Allzu Oft wird diese an sich sehr qualitative Ausbildung jedoch nur als die
“schlechte Alternative” zur Oberstufe gesehen. Das muss ein Ende haben. Es
braucht hier eine stärkere allgemeine Basis, eine höhere pädagogische
Qualität, mehr Freiheit innerhalb der Lehre und eine Lehre, die wirklich auf
die derzeitige wirtschaftliche Realität vorbereitet - und nicht auf eine
erträumte Vergangenheit.
Mündigkeit: Einführung von Maturaklassen in Berufsschulen
Berufsschüler_innen haben es, genauso wie alle anderen Schüler_innen,
verdient, dass sie in der Schule auf ein Leben in Freiheit vorbereitet werden.

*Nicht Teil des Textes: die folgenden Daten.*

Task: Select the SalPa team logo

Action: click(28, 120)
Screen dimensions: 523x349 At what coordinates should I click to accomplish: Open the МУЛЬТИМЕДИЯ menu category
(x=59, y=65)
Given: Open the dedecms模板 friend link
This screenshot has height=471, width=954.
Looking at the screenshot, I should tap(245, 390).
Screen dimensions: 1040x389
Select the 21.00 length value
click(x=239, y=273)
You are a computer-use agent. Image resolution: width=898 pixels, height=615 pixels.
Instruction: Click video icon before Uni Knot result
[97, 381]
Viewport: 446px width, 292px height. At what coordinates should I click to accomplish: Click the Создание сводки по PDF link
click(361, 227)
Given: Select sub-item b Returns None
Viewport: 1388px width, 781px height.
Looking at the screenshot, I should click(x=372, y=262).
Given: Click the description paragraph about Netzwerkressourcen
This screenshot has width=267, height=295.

Dafür braucht es jedoch nicht nur eine gute wirtschaftliche Ausbildung, sondern
auch eine verstärkte Allgemeinbildung. Nur so können Berufsschüler_innen am
Diskurs teilhaben, und sich politisch beteiligen und ein mündiges, also
letztlich freies Leben führen. Um diese Allgemeinbildung effizient zu stärken,
muss die Lehre mit Matura verstärkt angeboten werden.
Derzeit ist die Matura in der Berufsschule oft kein Thema. Wenn man die
allgemeinbildende Komponente der Berufsschulen aufwerten will, muss man hier
ansetzten: Es soll an jeder Berufsschule eine Maturaklasse angeboten werden, in
der man direkt auf die Matura vorbereitet wird.
Das ermöglicht mehr Freiheit für die Maturant_innen, sind sie doch mit
bestandener Matura nicht so abhängig von ihrem erlernten Beruf. Zugleich kann
hier eine Entstigmatisierung der Berufsschulen gelingen. Die Berufsschule wird
zu einem von mehreren Wegen hin zur Matura.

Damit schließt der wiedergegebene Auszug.